Ein Campervan hat grundsätzlich gegenüber einem Wohnmobil natürlich den Vorteil, dass er deutlich kleiner und flexibler ist. Oftmals waren nur noch kleinere Plätze übrig, die für uns perfekt gepasst haben – für ein Wohnmobil hätte es aber nicht gereicht. Doch so richtig flexibel ist man dann auch wieder nicht. Auf unserer Reise waren wir unter anderem auch in Oslo und Bergen – und mit dem Van wird das schnell mal zum Problem. Der Wagen ist zu hoch für Parkhäuser, aber nicht jeder öffentliche Parkplatz ist geeignet, um einen Van oder ein Wohnmobil dort abzustellen. Oftmals hieß es in den Bewertungen, dass die Aufbruchsgefahr groß ist.

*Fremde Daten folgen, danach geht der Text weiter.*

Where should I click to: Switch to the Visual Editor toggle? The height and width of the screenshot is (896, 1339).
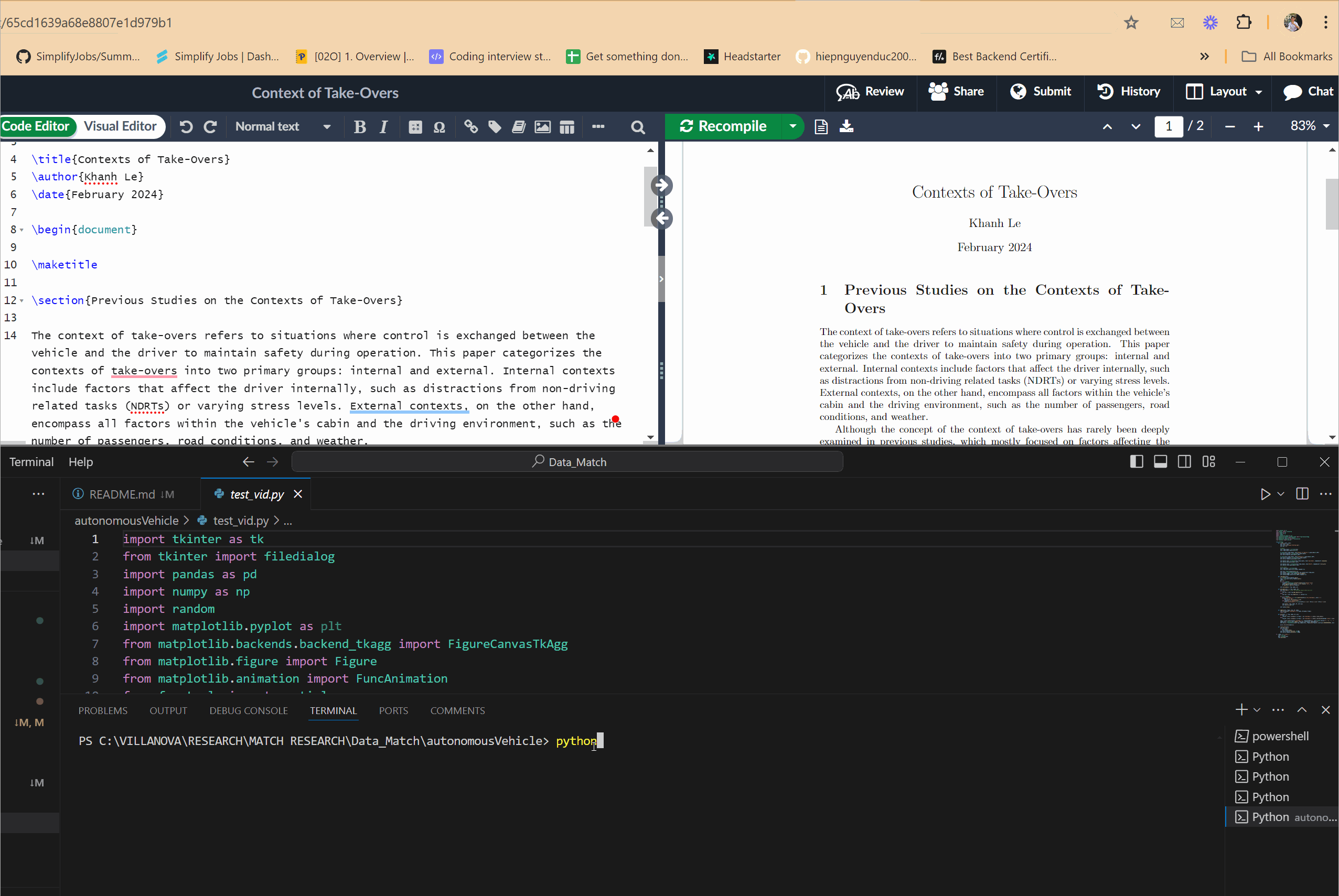(120, 126)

Heißt, man musste lange suchen, um einen passenden Platz zu finden. Als flexibel empfinde ich das nicht. Da wäre man mit einem normalen Auto deutlich entspannter unterwegs – noch dazu spart man Geld. Denn auf den Fähren zahlt man nach Länge und Höhe des Fahrzeugs.

Mein Fazit

Die roten Hütten kann man mieten – für mich die perfekte Alternative
Die roten Hütten kann man mieten – für mich die perfekte Alternative Foto: Katharina Regenthal

Ein Roadtrip durch Norwegen? Würde ich jederzeit wieder machen! Urlaub mit dem Campervan? Auf keinen Fall! Allerdings würde ich vermutlich auch nicht auf ein normales Wohnmobil umsteigen. Denn auch, wenn es mehr Komfort und die von mir so sehr vermisste Toilette bietet, ist man einfach nicht flexibel damit – oder zumindest nicht flexibel genug für mich. Denn so schön die Natur auch ist, fahre ich auch gerne mal in die Stadt.

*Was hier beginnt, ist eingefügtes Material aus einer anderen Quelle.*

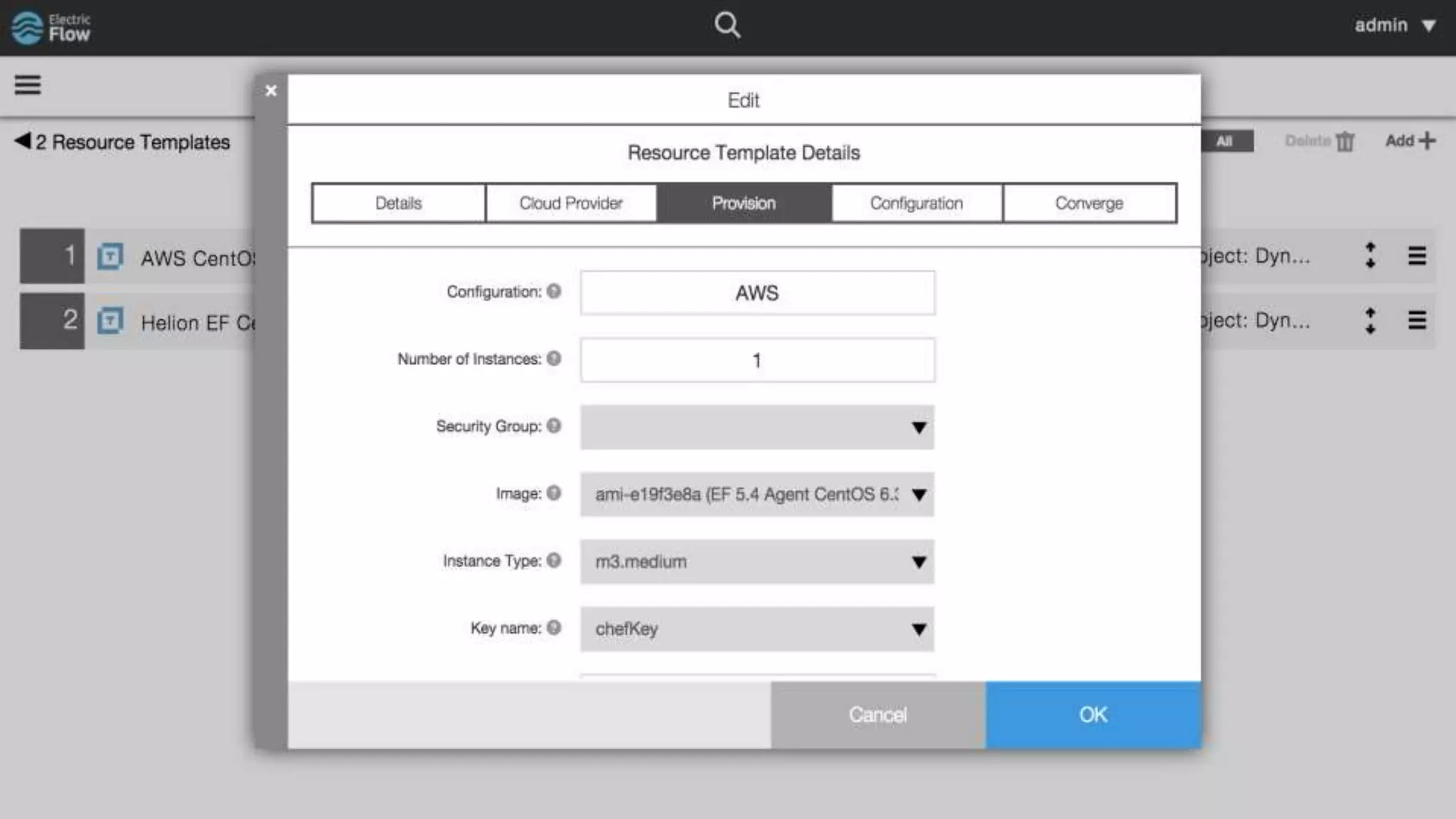The height and width of the screenshot is (819, 1456).
Task: Click help icon beside Number of Instances
Action: (554, 358)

Unterwegs ist mir aber eine Idee für einen zukünftigen Roadtrip durch Norwegen gekommen: einfach mit dem normalen Auto. Viele Campingplätze bieten nämlich die typischen roten Hütten, die man buchen kann. Je nach Ausstattung verfügen sich auch über ein eigenes kleines Bad – oder aber man nutzt das Gemeinschaftsbad (was definitiv besser ist als das Gebüsch).

Einziger kleiner Nachteil: Man muss früh genug planen und buchen – und damit ist die Route weitestgehend festgelegt. Spontane Planänderungen sind dann eher nicht mehr möglich. Da ich aber gerne plane und so die Vorfreude auf den Urlaub maximal gesteigert wird, wäre es für mich die perfekte Alternative.